(Excerpted text Opens)

My current research focuses on foundational aspects of Bayesian methods for structured objects ubiquitous in real life such as high-dimensional densities, vectors, matrices, anisotropic functions, complex shapes, covariance matrices, networks and graphs. While Bayesian methods are routinely used for the ease of incorporating prior knowledge and uncertainty quantification, apparently innocuous priors can produce misleading inference in higher dimensional and nonparametric models. My research during the past decade has been on identifying such pitfalls, develop rigorous theoretical framework to study why such phenomena occur, and provide remedies. Over the last decade, my research group solved fundamental challenges in Bayesian inference:

A) probabilistic modeling for non-Euclidean objects (closed curves, surfaces, shape clustering, deformable templates for shape restricted densities).

B) consistent estimation of communities and configurations simultaneously in network models.

C) establish for the first time why point estimates obtained from variational inference do have statistical optimality properties.

D) adaptive shrinkage strategy using sparsity inducing Dirichlet distribution for estimating high-dimensional functions supported on a low dimensional space, sparse high dimensional vectors and covariance matrices.

My research paved ways for novel solutions to challenging applied problems, such as brain tumor tracing, tumor tracking for targeted radiotherapy and reconciling the famous “proton radius puzzle” in nuclear Physics.

(Excerpted text Closes)

Tasks to complete.
(a) From the research statement, reproduce word for word the part that opens with the words containing "A) probabilistic modeling" and closes with "in nuclear Physics.".
(b) Answer each question from the research statement on one line:
(i) Point estimates from which kind of inference are said to have statistical optimality properties?
(ii) What distribution does the adaptive shrinkage strategy use?
(iii) What famous puzzle in nuclear physics does the research help reconcile?
The material after this point is separate from the research statement.

(Input data Opens)

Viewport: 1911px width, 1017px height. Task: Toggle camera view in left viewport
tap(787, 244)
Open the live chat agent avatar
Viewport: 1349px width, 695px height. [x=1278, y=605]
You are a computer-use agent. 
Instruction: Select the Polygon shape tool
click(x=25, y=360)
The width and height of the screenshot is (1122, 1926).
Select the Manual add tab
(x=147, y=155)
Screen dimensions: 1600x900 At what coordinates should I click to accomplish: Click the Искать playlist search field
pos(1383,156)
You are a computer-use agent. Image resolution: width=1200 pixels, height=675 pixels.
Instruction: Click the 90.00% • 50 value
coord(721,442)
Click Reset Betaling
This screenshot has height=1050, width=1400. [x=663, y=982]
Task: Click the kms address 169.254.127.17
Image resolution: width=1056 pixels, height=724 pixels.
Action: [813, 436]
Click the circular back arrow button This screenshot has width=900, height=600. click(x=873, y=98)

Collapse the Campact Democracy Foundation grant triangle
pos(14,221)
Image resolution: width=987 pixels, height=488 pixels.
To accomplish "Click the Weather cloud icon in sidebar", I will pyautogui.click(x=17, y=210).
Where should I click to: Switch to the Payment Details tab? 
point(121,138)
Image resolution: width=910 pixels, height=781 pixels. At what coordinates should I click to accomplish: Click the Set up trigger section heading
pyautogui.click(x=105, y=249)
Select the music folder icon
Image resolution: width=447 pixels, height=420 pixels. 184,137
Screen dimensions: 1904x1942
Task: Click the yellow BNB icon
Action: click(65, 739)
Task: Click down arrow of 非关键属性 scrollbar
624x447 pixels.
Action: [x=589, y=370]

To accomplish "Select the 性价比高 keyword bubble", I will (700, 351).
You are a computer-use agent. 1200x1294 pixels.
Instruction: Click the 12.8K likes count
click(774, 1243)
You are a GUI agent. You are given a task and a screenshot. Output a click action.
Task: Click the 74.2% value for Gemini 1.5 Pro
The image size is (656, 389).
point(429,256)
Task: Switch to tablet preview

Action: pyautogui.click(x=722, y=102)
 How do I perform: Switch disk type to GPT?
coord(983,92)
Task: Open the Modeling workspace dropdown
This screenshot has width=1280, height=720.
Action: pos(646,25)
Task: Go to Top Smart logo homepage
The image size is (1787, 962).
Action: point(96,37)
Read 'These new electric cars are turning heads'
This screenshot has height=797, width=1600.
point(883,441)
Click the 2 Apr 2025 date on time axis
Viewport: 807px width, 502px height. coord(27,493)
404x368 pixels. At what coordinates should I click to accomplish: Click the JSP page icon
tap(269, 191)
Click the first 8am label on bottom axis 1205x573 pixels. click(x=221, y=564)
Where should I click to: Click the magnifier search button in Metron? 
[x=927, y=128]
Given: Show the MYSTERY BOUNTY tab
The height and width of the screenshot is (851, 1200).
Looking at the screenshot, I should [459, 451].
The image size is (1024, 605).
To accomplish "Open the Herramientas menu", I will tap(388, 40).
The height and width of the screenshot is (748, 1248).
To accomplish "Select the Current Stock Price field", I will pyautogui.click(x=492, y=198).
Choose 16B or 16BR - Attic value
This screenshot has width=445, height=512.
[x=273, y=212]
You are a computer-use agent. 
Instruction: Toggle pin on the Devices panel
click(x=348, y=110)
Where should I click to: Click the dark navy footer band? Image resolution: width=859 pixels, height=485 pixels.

(Input data Closes)

Task answers.
(a)
A) probabilistic modeling for non-Euclidean objects (closed curves, surfaces, shape clustering, deformable templates for shape restricted densities).

B) consistent estimation of communities and configurations simultaneously in network models.

C) establish for the first time why point estimates obtained from variational inference do have statistical optimality properties.

D) adaptive shrinkage strategy using sparsity inducing Dirichlet distribution for estimating high-dimensional functions supported on a low dimensional space, sparse high dimensional vectors and covariance matrices.

My research paved ways for novel solutions to challenging applied problems, such as brain tumor tracing, tumor tracking for targeted radiotherapy and reconciling the famous “proton radius puzzle” in nuclear Physics.

(b)
(i) Variational inference
(ii) A sparsity-inducing Dirichlet distribution
(iii) The "proton radius puzzle"